It's obviously better for Sprint to gain customers than lose them, but the company's latest customer increases still don't show the company operating from a position of strength.
Can Sprint afford a WiMAX flop?
In its second-quarter earnings report released Wednesday, Sprint announced that it added 111,000 net subscribers to its rolls, the first net addition of subscribers for the carrier in three years. However, this growth was driven by additions to its prepaid subscriber rolls (173,000 net gain) and its wholesale subscriber rolls (166,000 net gain). Sprint continued to shed postpaid subscribers, losing a total of 228,000 in the second quarter.

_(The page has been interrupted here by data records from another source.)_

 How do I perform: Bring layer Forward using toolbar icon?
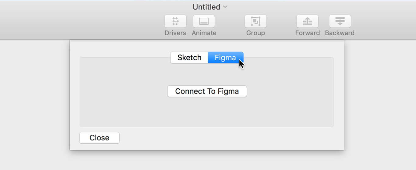[307, 21]
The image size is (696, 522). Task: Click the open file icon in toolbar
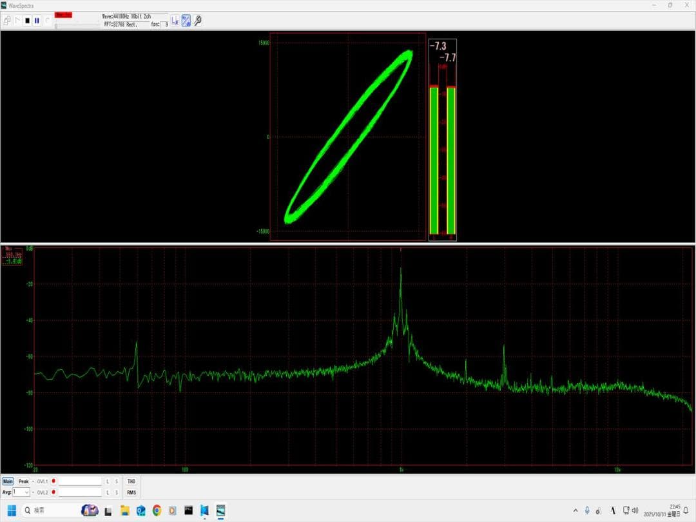tap(7, 21)
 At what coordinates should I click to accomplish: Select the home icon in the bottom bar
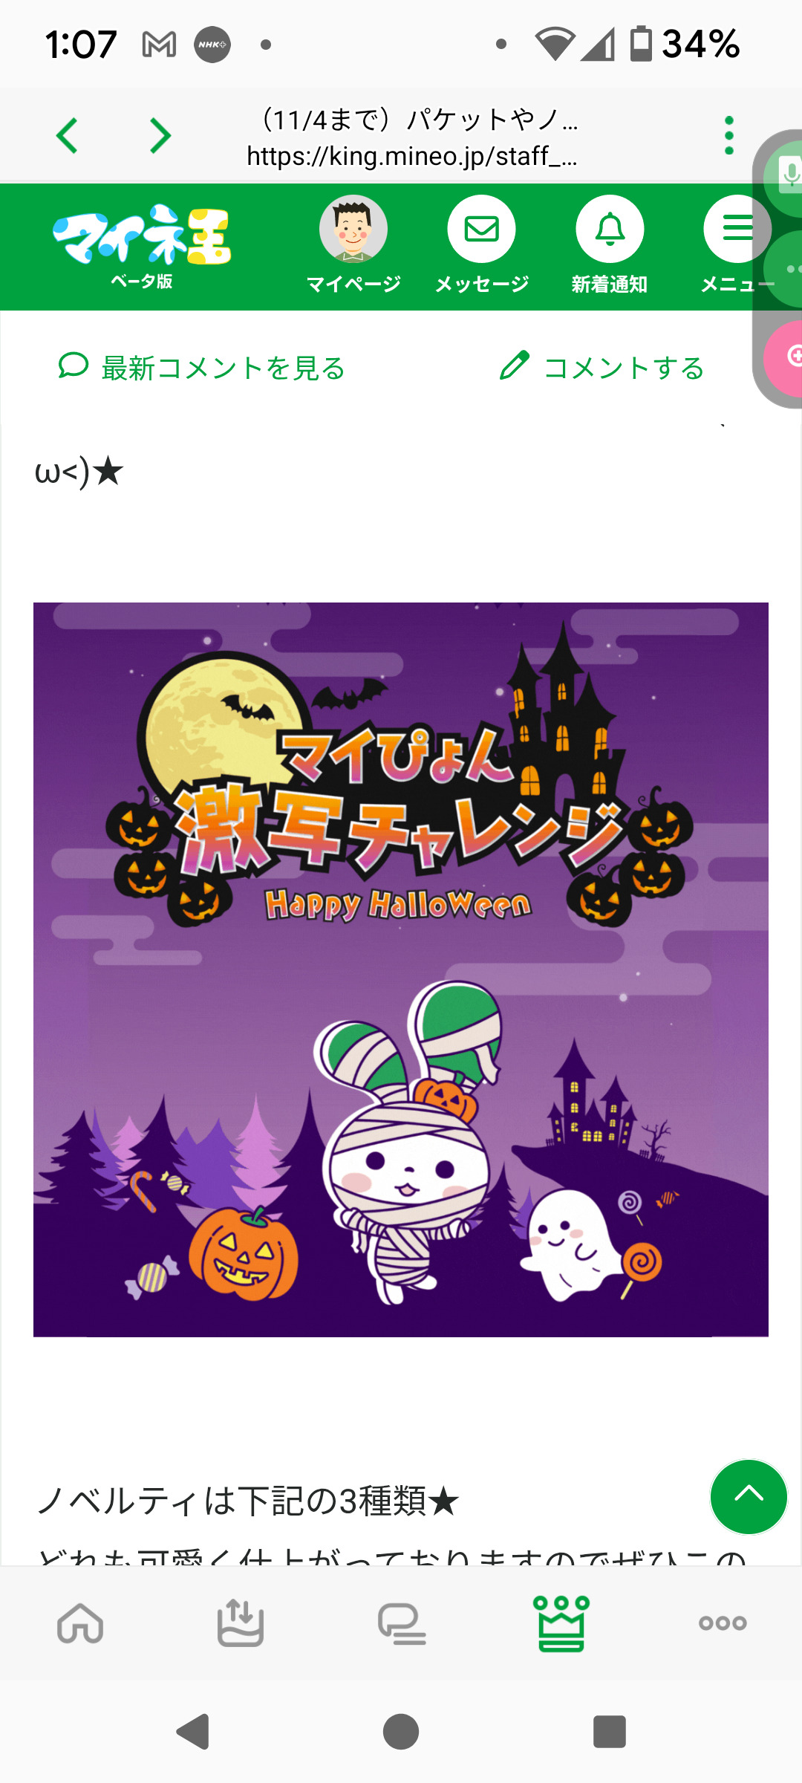(80, 1622)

This is important for Sprint because postpaid subscribers typically deliver average revenue per user (ARPU) nearly two times as large as prepaid subscribers. In 2Q 2010, for instance, Sprint's postpaid customers produced an ARPU of $55 while its prepaid subscribers produced an ARPU of just $28.
There is also much less stability in prepaid subscriber rolls, since prepaid churn rates typically more than double those of postpaid churn rates. In other words, if Sprint wants to get strong, reliable sources of revenue, it's going to have to start growing its postpaid customer base again.

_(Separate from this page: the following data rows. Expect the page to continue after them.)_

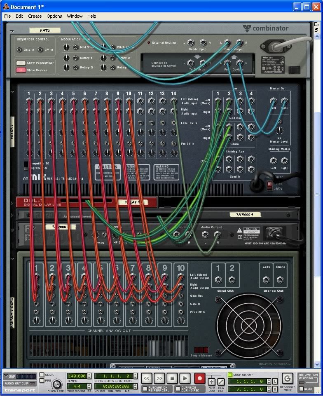
Task: Toggle Automation As Perf Ctrl
Action: tap(145, 389)
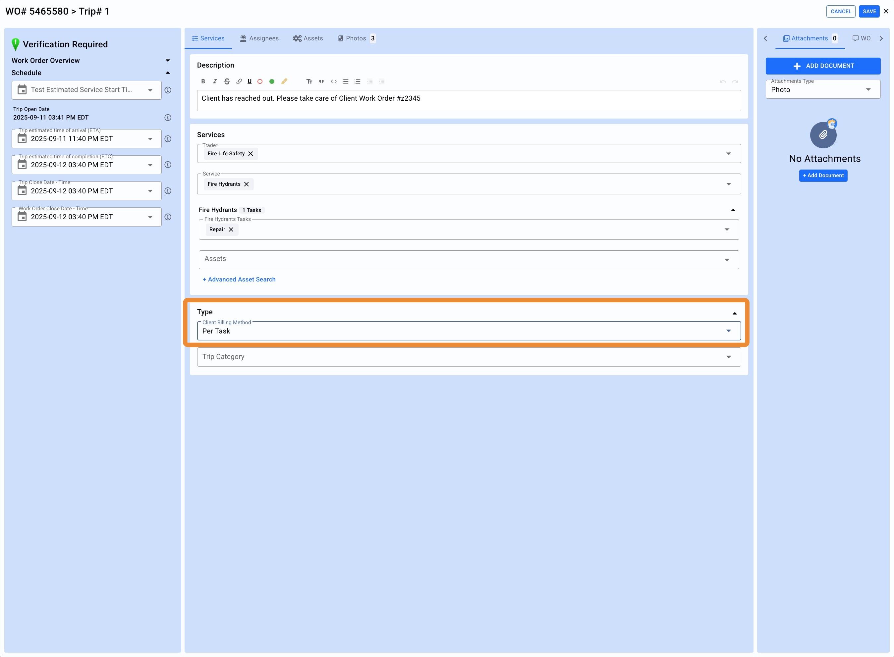
Task: Select the yellow highlighter tool
Action: click(284, 82)
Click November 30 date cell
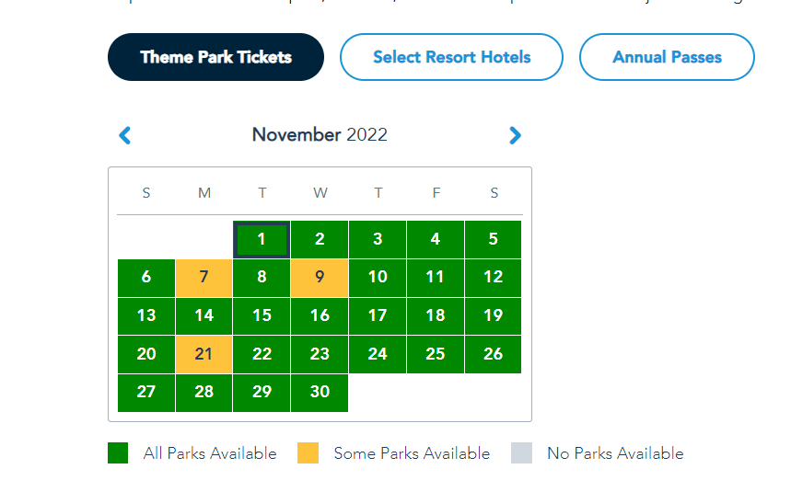 (x=320, y=393)
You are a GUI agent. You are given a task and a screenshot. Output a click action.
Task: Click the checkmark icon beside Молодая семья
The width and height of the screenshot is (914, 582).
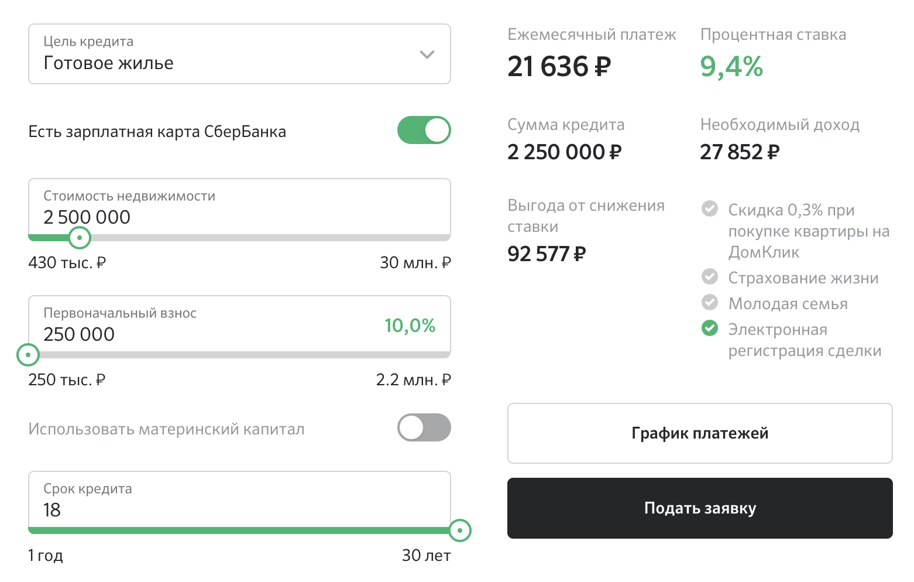click(710, 302)
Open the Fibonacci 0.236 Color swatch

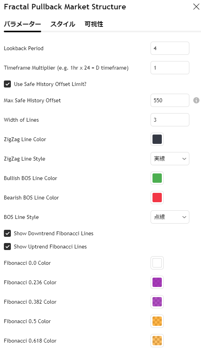click(x=157, y=282)
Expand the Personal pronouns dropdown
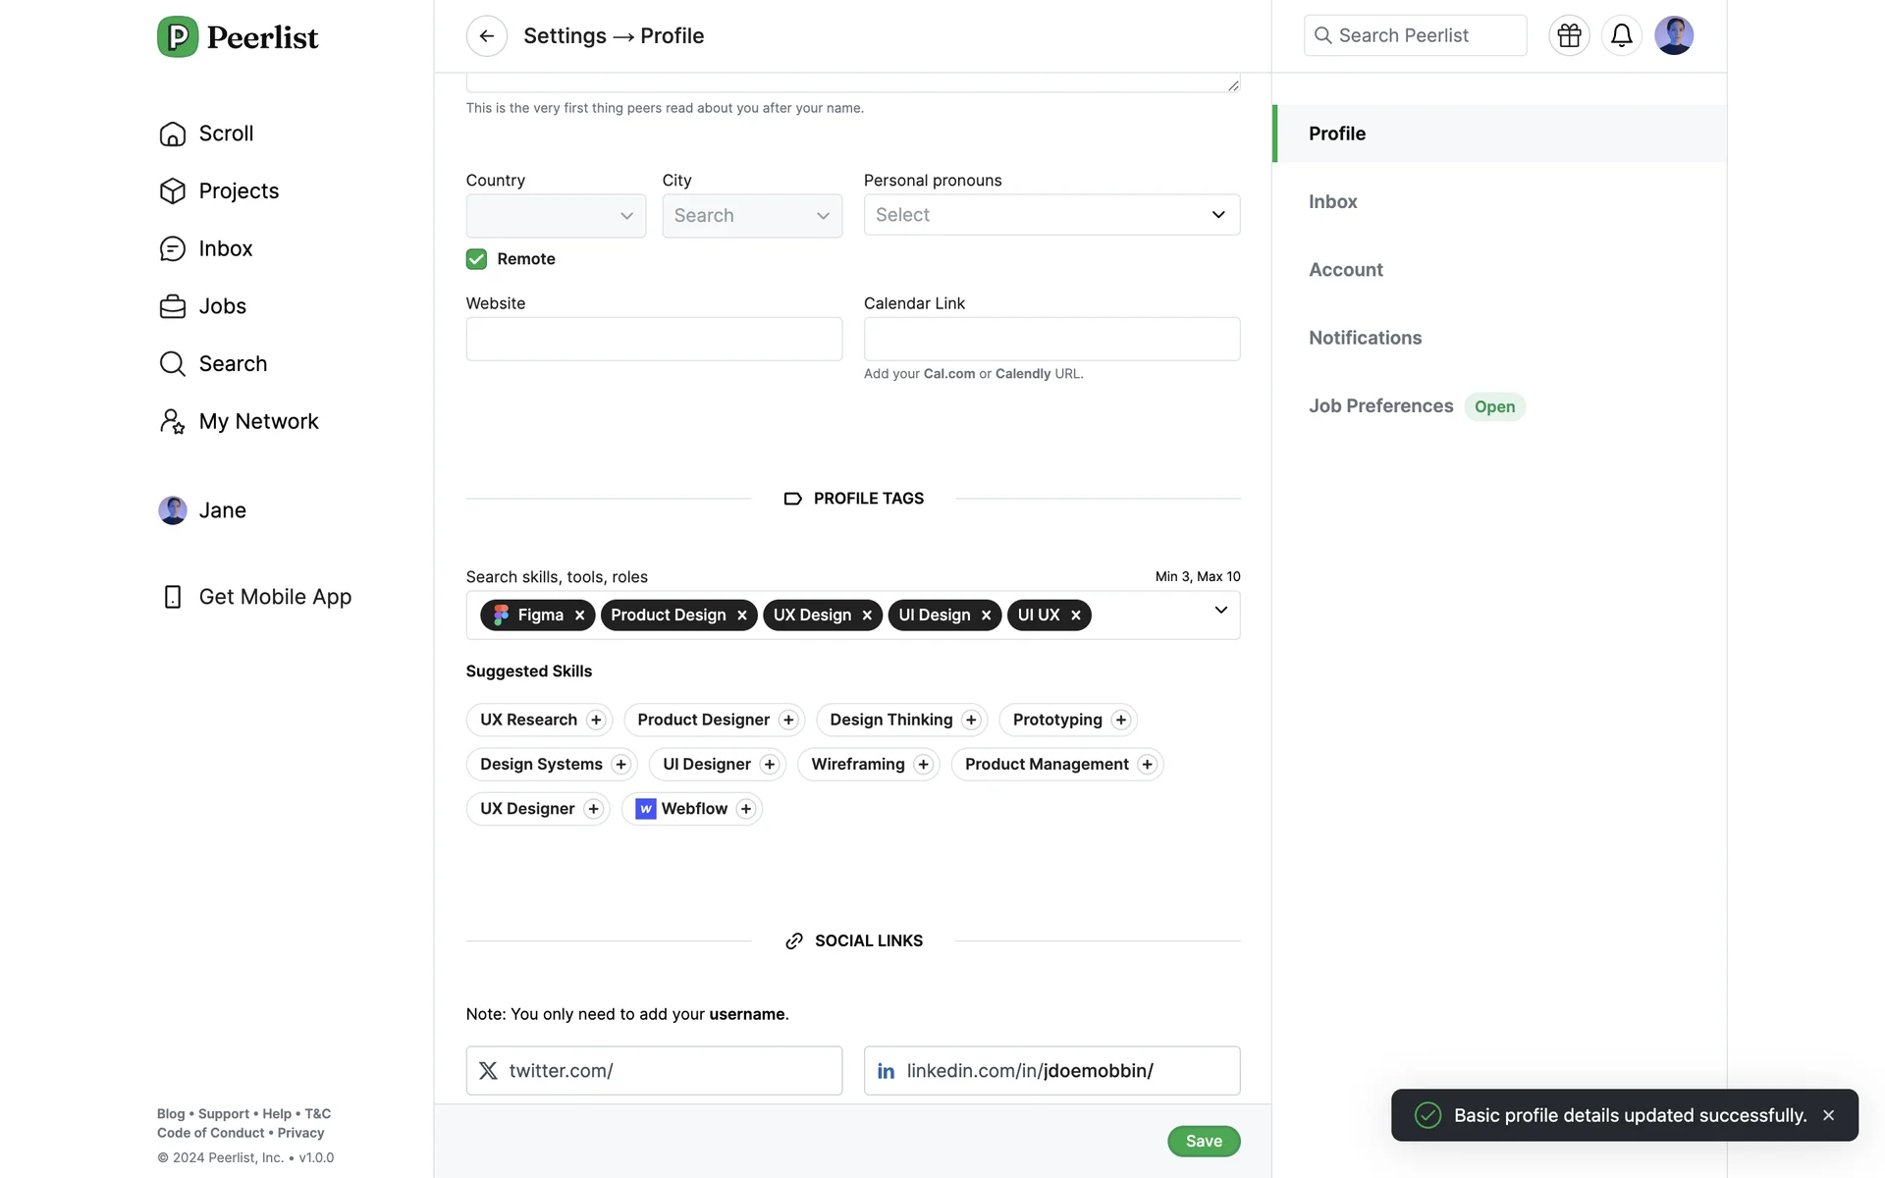 (1051, 215)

What's more, it looks as though Sprint's surge in prepaid customer additions may be slowing down. The company has worked hard to boost prepaid subscribers during the recession, highlighted by its purchase last year of Virgin Mobile USA, a subsidiary of the UK-based entertainment and communications giant that has more than 5 million prepaid wireless subscribers in the United States. But Sprint's prepaid subscriber additions slowed down to 173,000 down from 348,000 in the previous quarter and from 777,000 in Q2 2009. The company has more than doubled its total number of prepaid subscribers over the past year and its 11.2 million prepaid subscribers now represent just under a quarter of its 48.2 million total wireless subscribers.
This doesn't mean there's no good news for Sprint, though. The company's loss of 228,000 postpaid subscribers for the quarter marks a significant improvement from the 991,000 postpaid subscribers the company lost in Q2 2009, and its postpaid churn has dropped in that time from 2.05% in Q2 2009 to 1.85% in Q2 2010.
The fact that Sprint added wireless subscriptions at all comes as a relief to a company that has lost more than 5 million wireless subscribers over the past three years. At its lowest point in the third quarter of 2008, Sprint lost a whopping 1.3 million wireless subscribers, and for all of 2008 Sprint lost more than 4 million wireless subscribers.
The slowdown in Sprint's postpaid subscriber losses coincides with a rebound in Sprint customer satisfaction, according to the American Customer Satisfaction Index published this past spring. Sprint this year surged forward to its highest score in the survey's history, just two years removed from scoring its lowest-ever rating on the index. The ACSI, which is published quarterly by the University of Michigan's Ross School of Business, finds that Sprint's wireless service customer satisfaction ratings have risen to an all-time high score of 70 on a 100-point scale. In 2008, Sprint's customer satisfaction rating had crashed to a score of 56, making it far and away the lowest-rated carrier in the United States.